Largest offshore windfarm in the Baltic inaugurated and connected to the grid

Wed 17 Apr 2019 by David Foxwell

Largest offshore windfarm in the Baltic inaugurated and connected to the grid
50Hertz has connected two offshore windfarms in the Baltic - Arkona and Wikinger - to the grid ahead of schedule and under budget

The Arkona offshore windfarm developed by Eon and Equinor has been formally inaugurated by German chancellor Angela Merkel. “Arkona sets a standard for the energy transition,” said the chancellor.

Arkona is 35 km northeast of the island of Rügen in the Baltic and has a capacity of 385 MW. Approximately €1.2Bn (US$1.4Bn) was invested in its development. The windfarm uses 6-MW turbines supplied by Siemens Gamesa, and is a joint venture between Eon in Germany and Norwegian energy company Equinor.

Shortly after the inauguration, transmission system operator 50Hertz confirmed that it has connected the Arkona offshore windfarm and the Wikinger offshore windfarm to the grid, on time and below budget.
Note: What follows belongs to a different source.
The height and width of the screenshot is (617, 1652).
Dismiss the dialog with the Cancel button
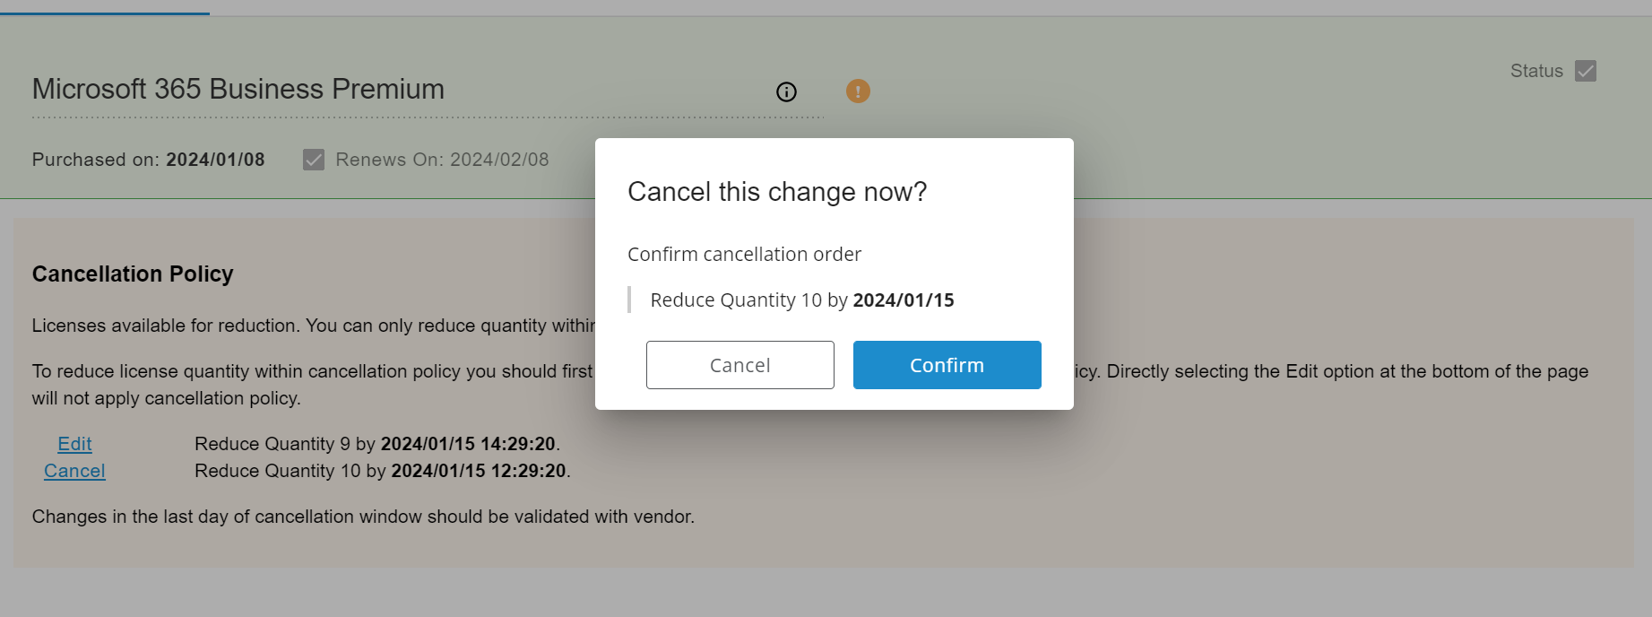coord(740,365)
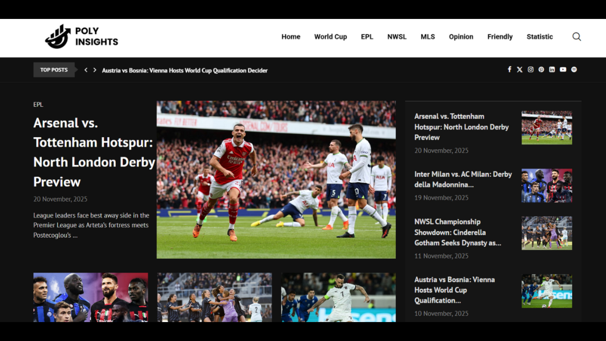Show previous top post with left chevron

click(x=86, y=70)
After three years of construction and a total investment of approximately €1.3Bn (US$1.5Bn), electricity from the windfarms is now flowing to the Lubmin substation via the Ostwind 1 grid connection. From there it is transmitted ashore via three 90-km submarine cables.

Connection of Arkona and Wikinger was 50Hertz’s largest investment project to date. The project started in 2015 and is the first time a 220-kV three-phase grid connection has been undertaken in the Baltic. Until now, all of the windfarms in the German sector of the Baltic used 150-kV three-phase cable systems.

The Ostwind 1 connection uses three cables each of approximately 90 km. 50 Hertz chairman of the supervisory board Chris Peeters said, “50Hertz was able to connect the Arkona offshore windfarm to the grid on time and at a lower cost to the grid customer than originally calculated.

“Ostwind 1 has set a new standard for the implementation of such projects. Today is a really good day for the energy transition in Germany and for the development of offshore wind energy in the Baltic.”